#### [ARTICLE]
··········

Steampunk Novel titles Requested

Your Unca Bosda is really, really bored.

And, my intrest in The League Of Extraordinary Gentlemen has piqued my intrest in Steampunk–science fantasy set in the Victorian/Edwardian Era.

I know that the Teeming Millions have absolutely wonderful taste–they all read the works of the Perfect Master Cecil Adams, after all.

So fill me in.

Give me some good Steampunk titles.

Or actual Victorian Fantasy/SF, if you’ve found something good.

I quite enjoyed The Difference Engine by Bruce Sterling and William Gibson. It’s set in a world where Charles Babbage’s calculator actually worked, and the “Information Age” started in the 19th century.

I have been reading roughly Victorian stuff lately. H. G. Wells, Jules Verne, and such. I also expanded my range to include Robert Lousi Tevenson, Lovecraft, and E. R. Burroughs.

I highly recommend going to the actual sources. I’ve had a blast reading them.

Try The Peshawar Lancers by S.M. Stirling. It’s on the border of Steampunk and alternative history. Quite a good read.

James Blaylock: The Digging Leviathan, Homunculus and Lord Kelvin’s Machine. I’d add that “Homunculus” was probably the best of the genre. (I believe Blaylock may even have coined the term “Steampunk”).

K.W. Jeter: Infernal Devices. Also highly recommended. Probably the next best after “Homunculus.”

Tim Powers The Annubis Gates is technically not steampunk (it’s set pre-Victorian), but shares similarities, including the fact that he is a friend of Blaylock and an William Ashbless scholar ;). You can also try his The Stress of Her Regard. Heck, read just about anything by Powers, one of our best writers.

··········

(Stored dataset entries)
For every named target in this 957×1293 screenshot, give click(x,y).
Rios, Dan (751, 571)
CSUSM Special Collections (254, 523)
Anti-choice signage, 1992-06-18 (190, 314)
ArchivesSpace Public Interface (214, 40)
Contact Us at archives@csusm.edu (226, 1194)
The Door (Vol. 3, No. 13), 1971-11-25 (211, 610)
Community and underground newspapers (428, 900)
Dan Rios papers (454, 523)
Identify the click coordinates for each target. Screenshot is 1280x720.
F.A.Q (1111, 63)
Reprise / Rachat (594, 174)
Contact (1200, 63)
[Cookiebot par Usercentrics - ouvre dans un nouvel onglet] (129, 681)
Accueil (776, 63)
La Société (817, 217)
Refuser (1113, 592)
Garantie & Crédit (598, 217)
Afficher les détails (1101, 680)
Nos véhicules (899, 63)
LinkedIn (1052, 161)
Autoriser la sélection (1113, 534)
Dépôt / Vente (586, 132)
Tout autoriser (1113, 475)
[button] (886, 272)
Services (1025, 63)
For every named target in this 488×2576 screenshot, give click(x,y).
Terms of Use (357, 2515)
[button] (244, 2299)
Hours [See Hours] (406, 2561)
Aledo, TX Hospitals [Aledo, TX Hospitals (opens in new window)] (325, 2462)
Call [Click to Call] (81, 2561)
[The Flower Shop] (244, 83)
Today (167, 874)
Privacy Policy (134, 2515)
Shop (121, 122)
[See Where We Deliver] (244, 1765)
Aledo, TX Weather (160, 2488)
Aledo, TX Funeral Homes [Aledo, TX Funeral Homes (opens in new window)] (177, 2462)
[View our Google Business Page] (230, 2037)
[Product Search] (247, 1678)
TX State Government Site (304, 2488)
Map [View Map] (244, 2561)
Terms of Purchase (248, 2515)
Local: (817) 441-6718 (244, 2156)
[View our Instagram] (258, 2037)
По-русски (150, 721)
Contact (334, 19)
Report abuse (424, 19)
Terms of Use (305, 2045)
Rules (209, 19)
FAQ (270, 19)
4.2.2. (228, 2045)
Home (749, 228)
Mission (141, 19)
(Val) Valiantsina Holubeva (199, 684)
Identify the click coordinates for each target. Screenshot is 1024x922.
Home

··········

#### [PROBLEM STATEMENT]
List every writer the steampunk post names as the author of a specific book title. Answer from the steampunk post alone.

#### [WRITTEN ANSWER]
Bruce Sterling, William Gibson, S.M. Stirling, James Blaylock, K.W. Jeter, Tim Powers